### WHAT THE TASK ASKS
From the records below, state how many lines include the word "screenshot", giving only that number.

### RECORDS SUPPLIED
------------------------------------------------------------------------

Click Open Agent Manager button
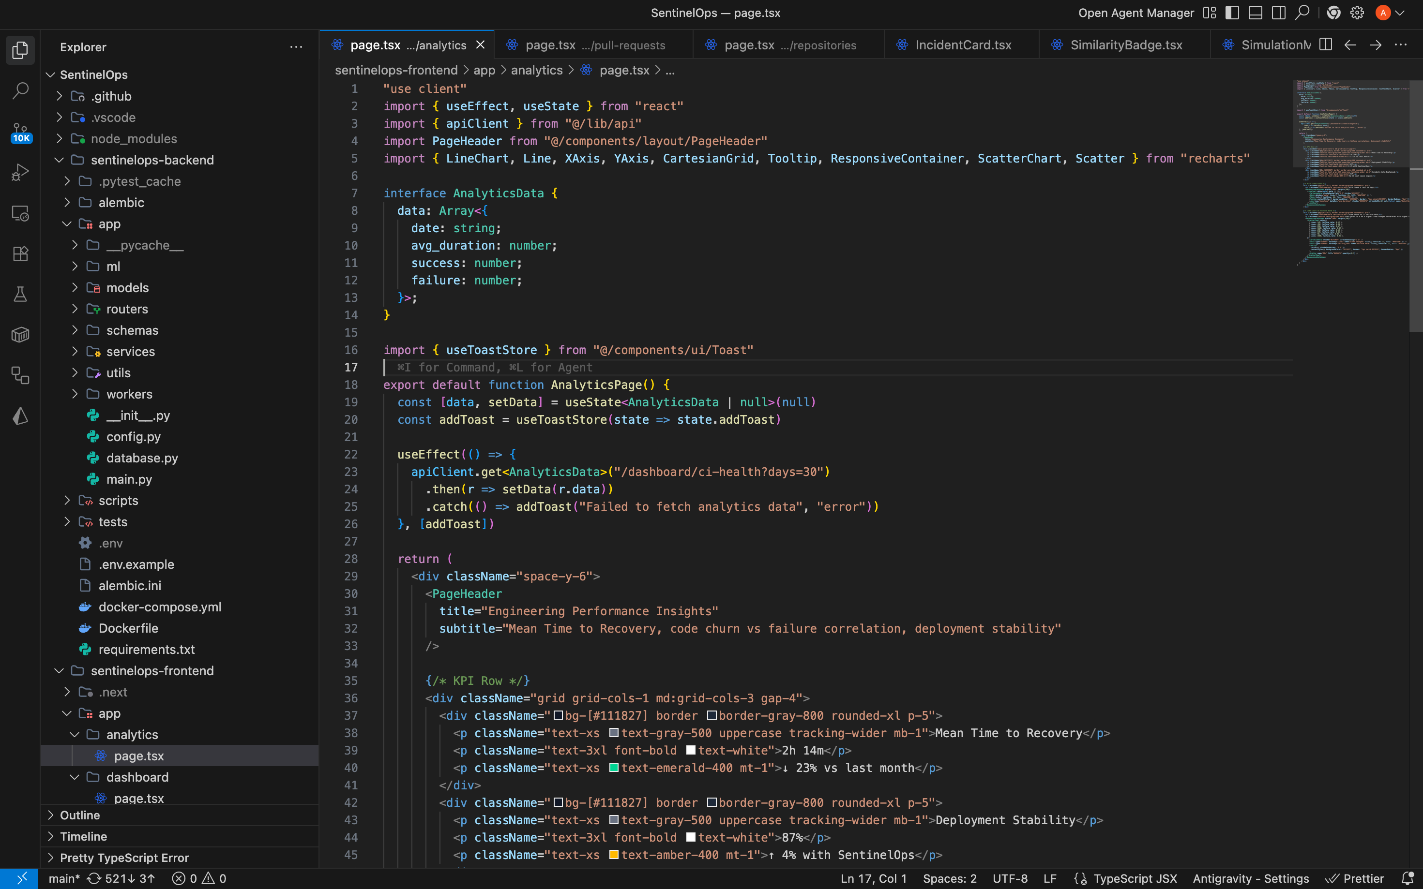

------------------------------------------------------------------------

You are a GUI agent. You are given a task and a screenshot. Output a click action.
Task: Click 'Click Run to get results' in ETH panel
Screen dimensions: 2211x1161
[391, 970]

------------------------------------------------------------------------

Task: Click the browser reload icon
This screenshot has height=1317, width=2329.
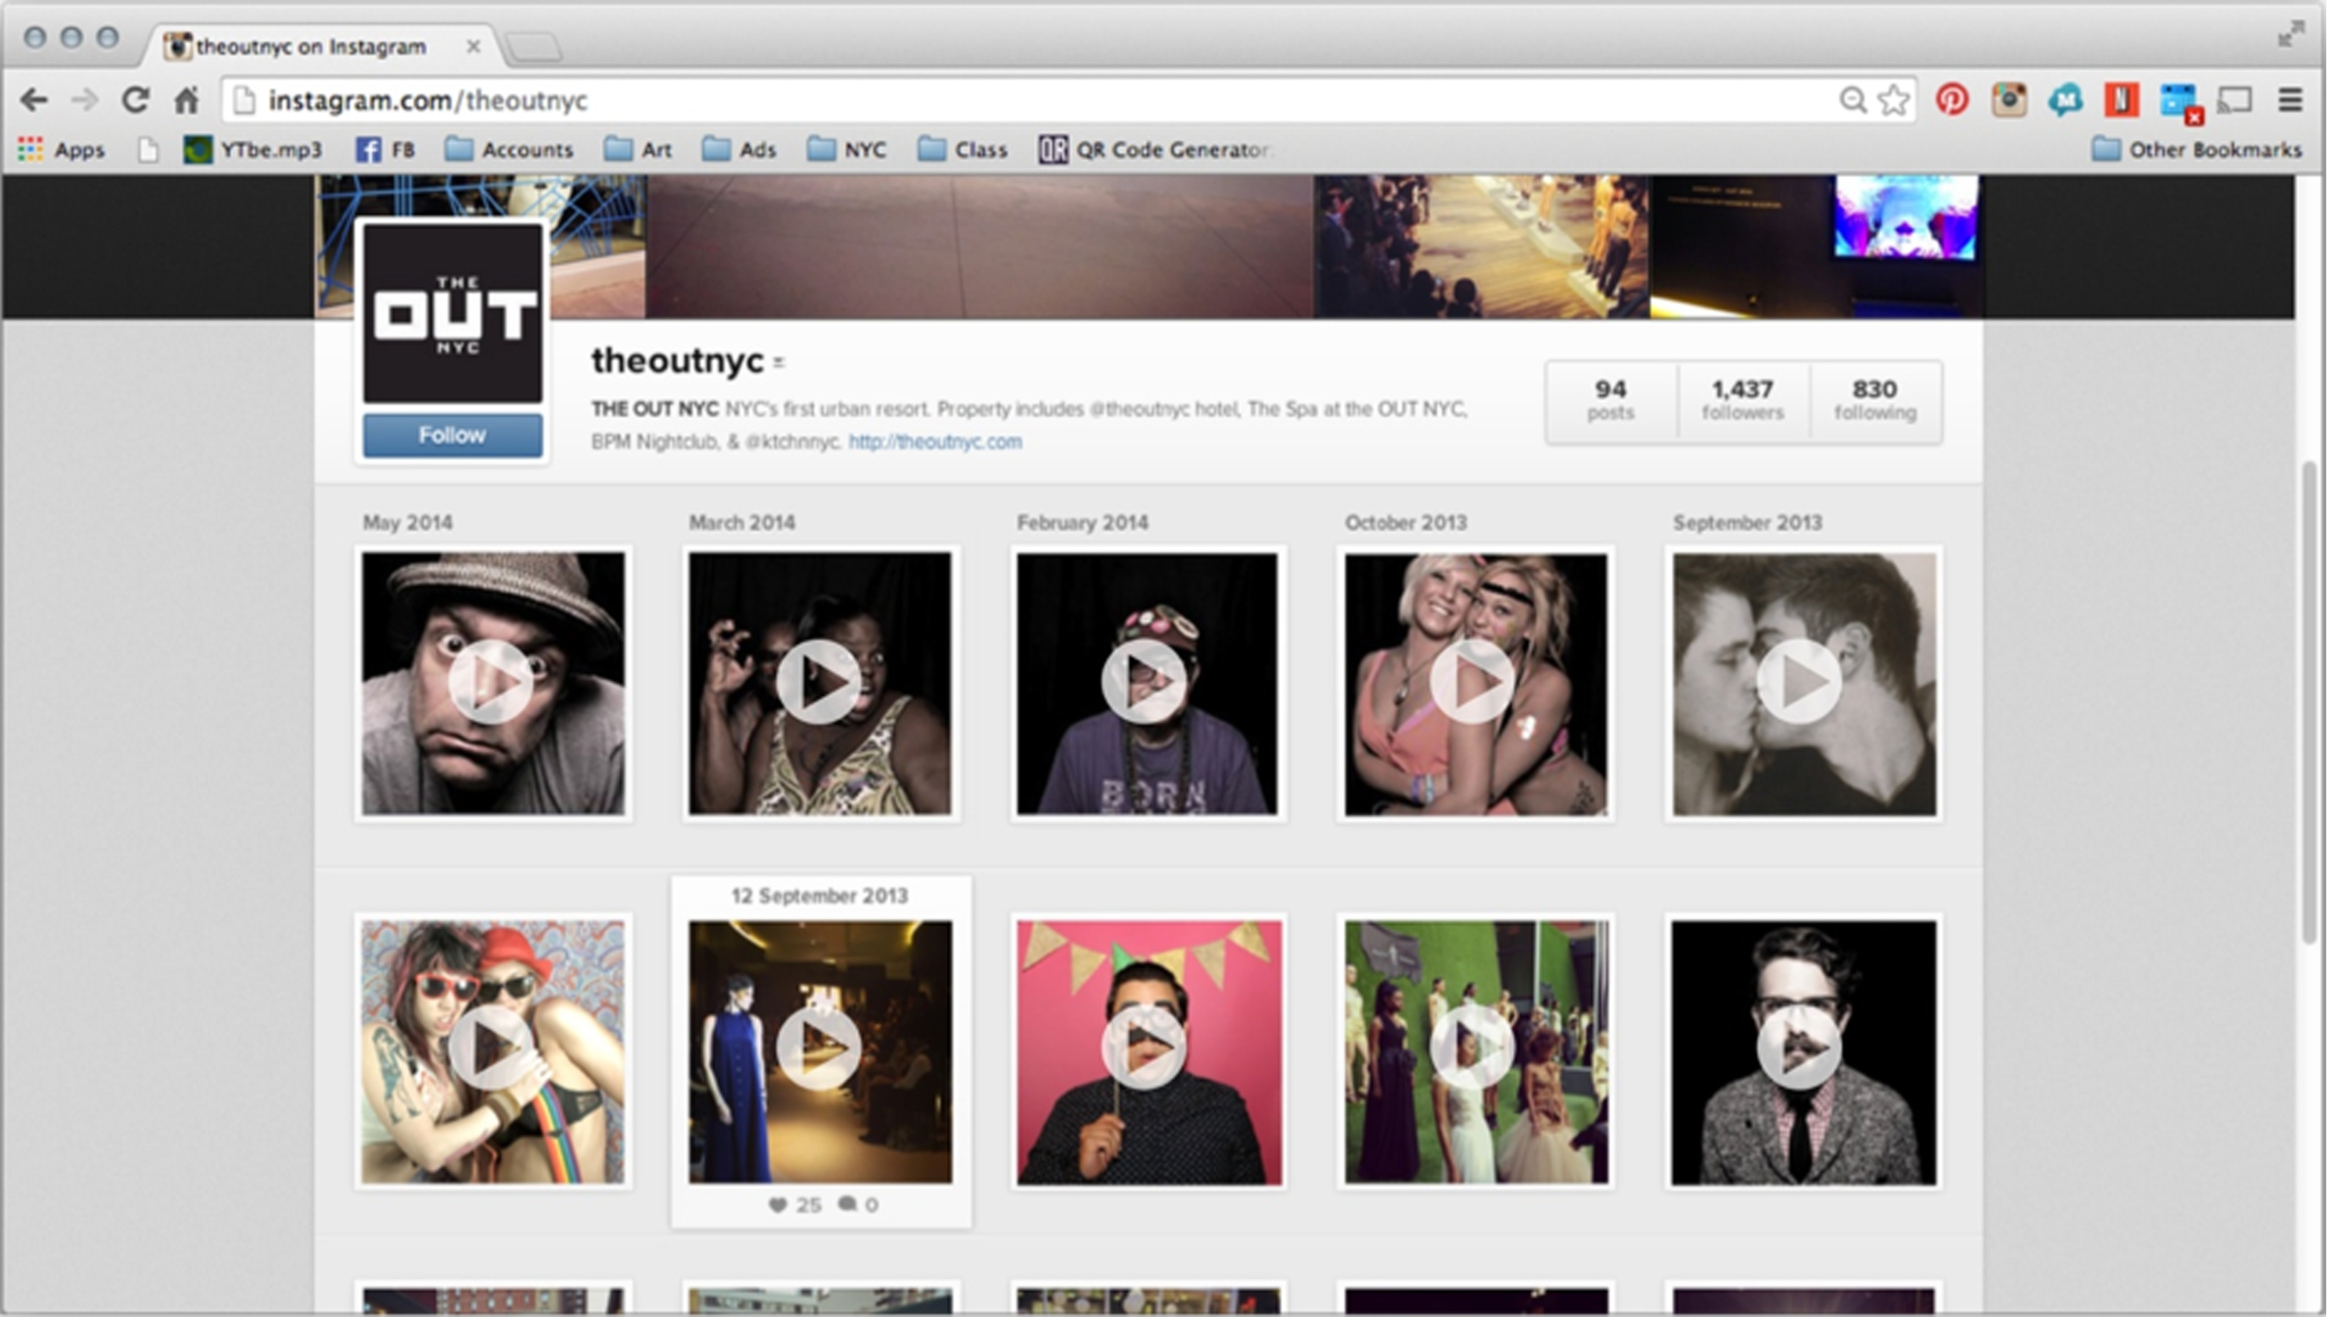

------------------------------------------------------------------------

### ANSWER BOX
2